President Trump has been in the news promoting his promise to take steps to protect conscience and religious liberty of individuals and health care entities. He signed an executive order to this effect in May 2017, and 2017 the Department of Justice directed the U.S. Department of Health and Human Services (HHS) to implement religious freedom laws. Recently, the HHS Office for Civil Rights (OCR) issued a final version of their conscience rule to protect both individuals and institutions from discrimination when exercising their conscience in HHS-funded programs. This comes after reviewing over two hundred thousand public comments on the proposed rule before issuing a final conscience rule.

Specific Conscience Protections

HHS aims to provide a set of tools to protect healthcare providers, entities, and individuals from having to “provide, participate in, pay for, provide coverage of, or refer for, services such as abortion, sterilization, or assisted suicide.” It also includes conscience protections with respect to advance directives, according to the May 2nd press release from HHS. The rule, which is over 400 pages in length, also provides guidance for covered entities on how to comply and provide a certificate of compliance. This includes cooperating with OCR investigations, maintaining appropriate records and reporting procedures, and non-retaliation requirements.

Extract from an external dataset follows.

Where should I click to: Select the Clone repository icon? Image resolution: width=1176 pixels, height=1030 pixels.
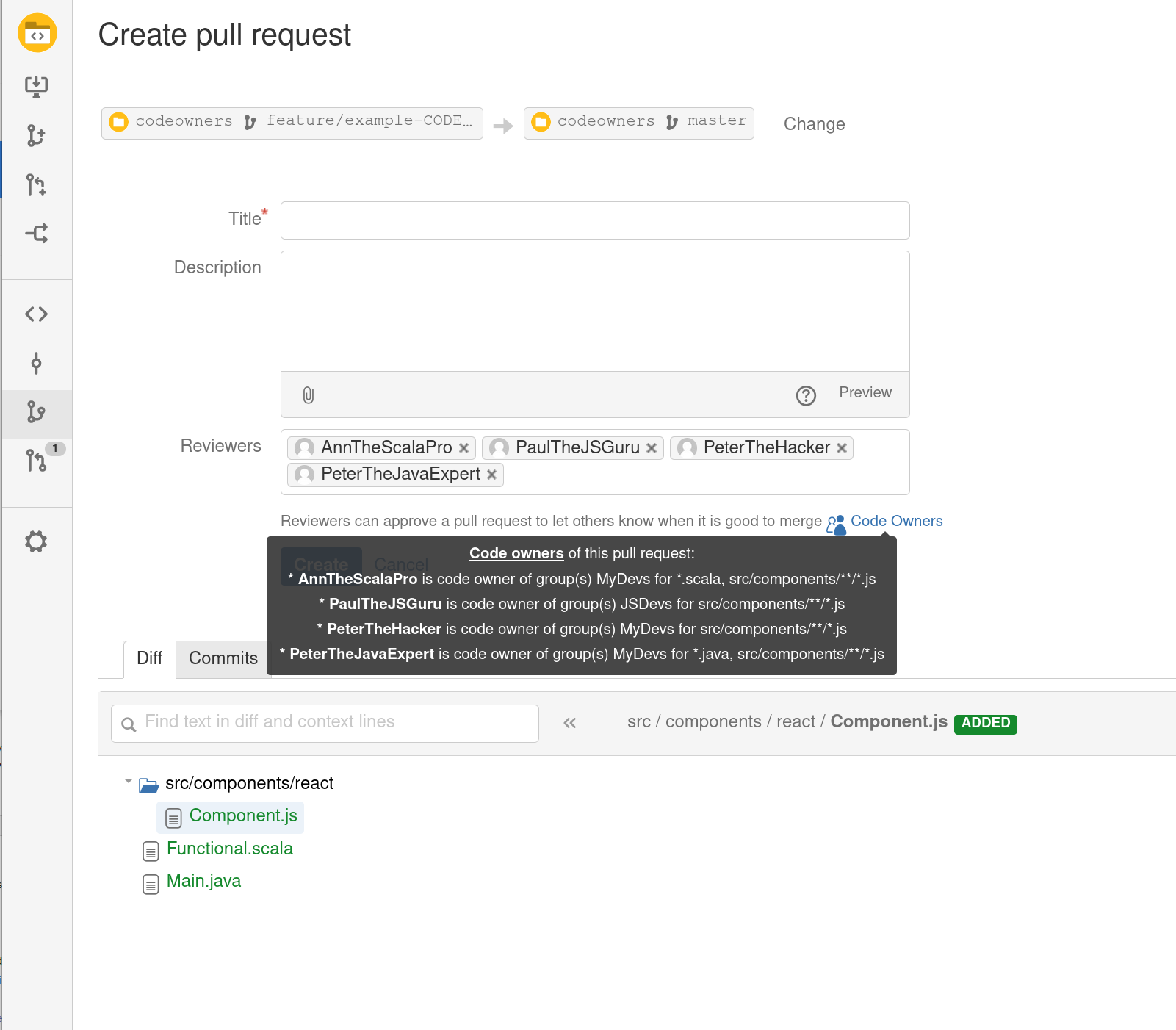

The rule lists a series of conscience protections afforded to the different covered entities under the new ruling. These include everything from sections of the Affordable Care Act regarding abortions and suicide to the Church Amendment that protects providers from having to provide sterilization treatments. It also includes protections for nonmedical healthcare institutions and nonmedical care.

Who is Covered by This Rule?

Protected entities include health care entities and employers such as hospitals, doctors’ offices, insurance providers, and others. The rule also covers health care professionals who decline to receive training regarding abortions, sterilization, and physician-assisted suicide. It also covers individuals who do research funded by HHS.

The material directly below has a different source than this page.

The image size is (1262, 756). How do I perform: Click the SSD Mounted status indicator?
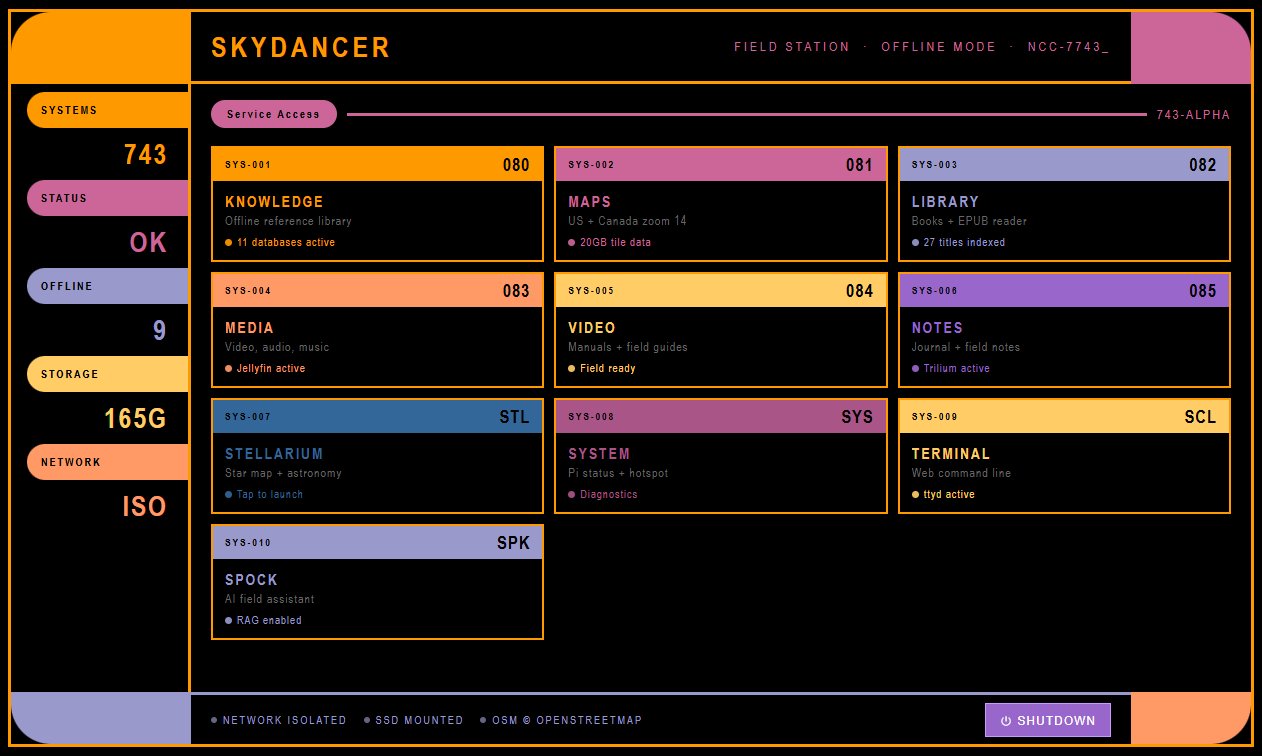[414, 720]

The rule protects patients who object to certain procedures from a sincere moral or religious conviction. These procedures include health screenings and mental health treatments of the patient or his or her children. Therefore, even if the patient goes to a facility that does not have a reason to limit its providers and does provide certain services, the patient still has a right to opt out of these procedures on behalf of themselves or their dependents.